In terms of the treatment for metastatic melanoma, insufficient results have been obtained using systemic chemotherapies, with response rates below 20% (14). The epidemiological and clinical evidence of melanoma potentially being an estrogen-dependent tumor suggests the possible efficacy of adding hormonal therapy to chemotherapy; however, single-agent hormonal therapy is minimally active. A preliminary report in which a high response rate was acquired using chemotherapy concurrent with tamoxifen has attracted attention (15). In addition, in a case series on malignant melanomas of the nasal cavity, 3 patients without distant metastases who responded to tamoxifen concurrent with chemotherapy were reported in 1997 (16). While a meta-analysis of randomized controlled trials did not demonstrate any significant improvement in the overall response rate, complete response rate or survival rate when tamoxifen was administered along with chemotherapy regimens for patients with metastatic melanoma; overall response rates tended to favor the combined regimens (17). In previous clinical trials and practices, tamoxifen, which was originally used as a target therapy to treat estrogen receptor-positive breast cancer patients, has been administered irrespective of the estrogen receptor status of tumor cells, therefore estrogen receptor-negative cases would have received no benefit from this hormonal therapy. In the present case, immunohistochemical staining for estrogen receptors yielded negative results (data not shown); however, hormonal therapy may be an option for patients with estrogen receptor-positive tumor cells, as this therapy is less toxic than chemo- or radiotherapy.

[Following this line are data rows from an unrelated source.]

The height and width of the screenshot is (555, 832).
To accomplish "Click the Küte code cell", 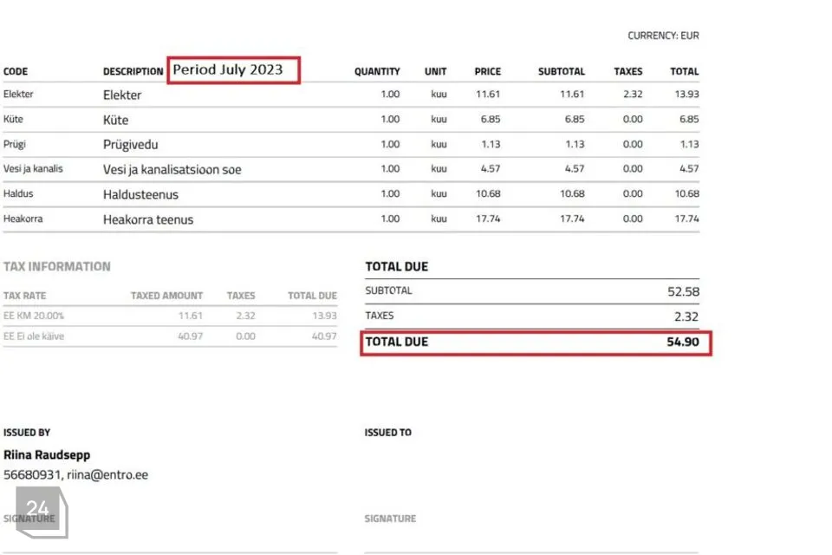I will [x=13, y=120].
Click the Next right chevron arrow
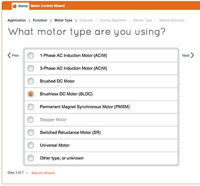 click(x=193, y=55)
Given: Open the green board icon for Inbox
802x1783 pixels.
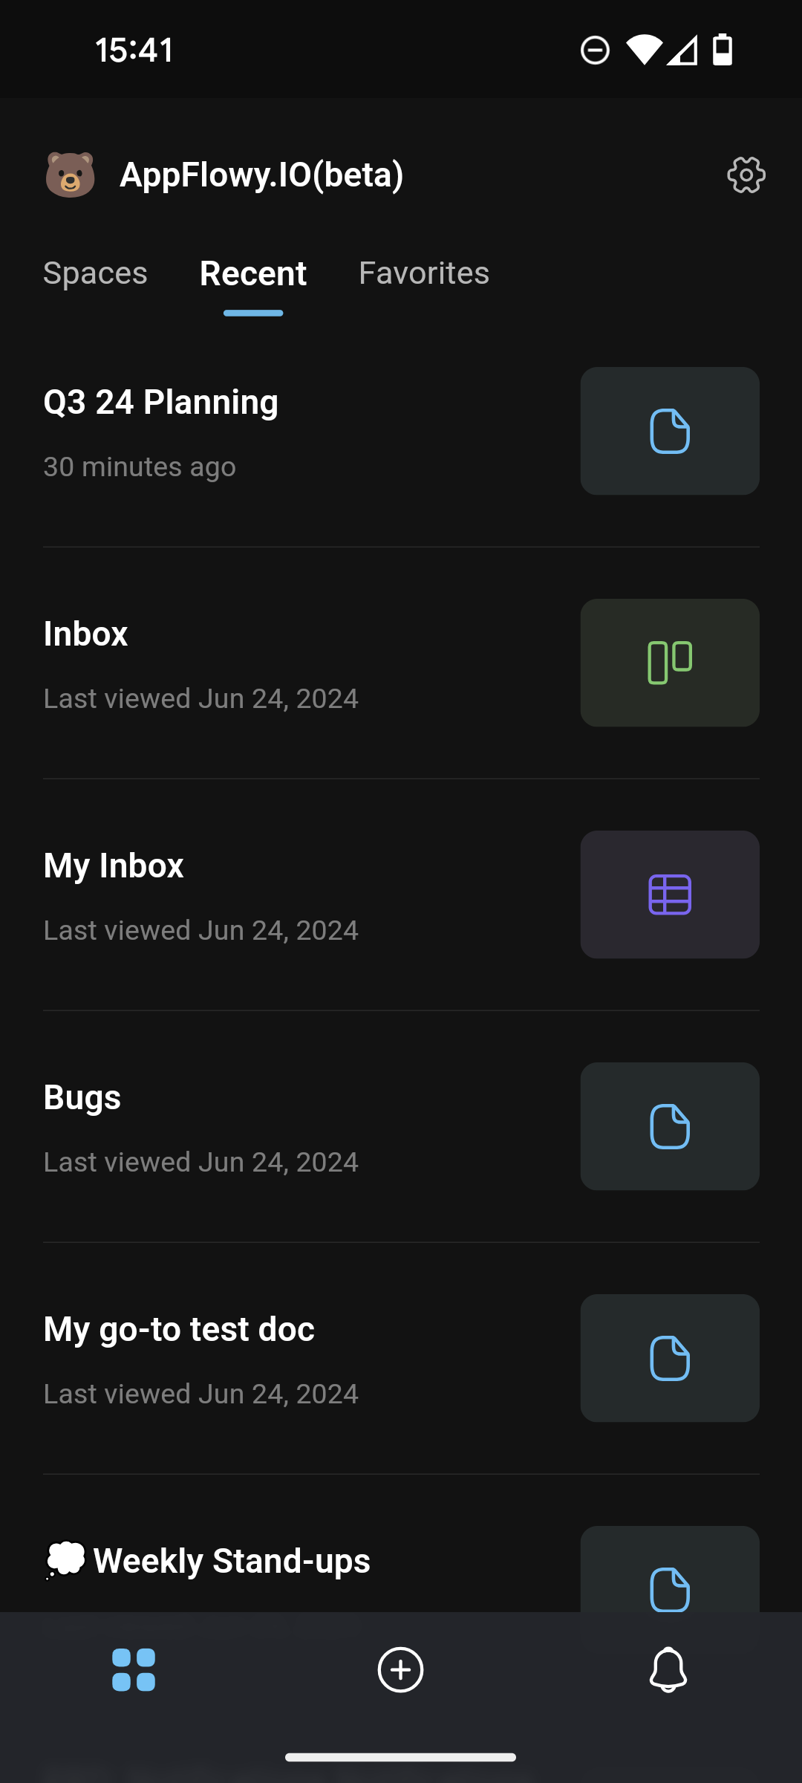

To the best of our knowledge, no previous reports in the English literature have described malignant melanoma of the nasal cavity with solitary breast metastasis. This case was unusual not only in that the primary site was the nasal cavity, but also because the solitary metastasis to the breast occurred in a postmenopausal woman. At present, radical surgery remains the only fundamental therapy; however, the establishment of treatment strategies based on a comprehensive understanding of both etiology and pathophysiology is needed for rare cases such as this.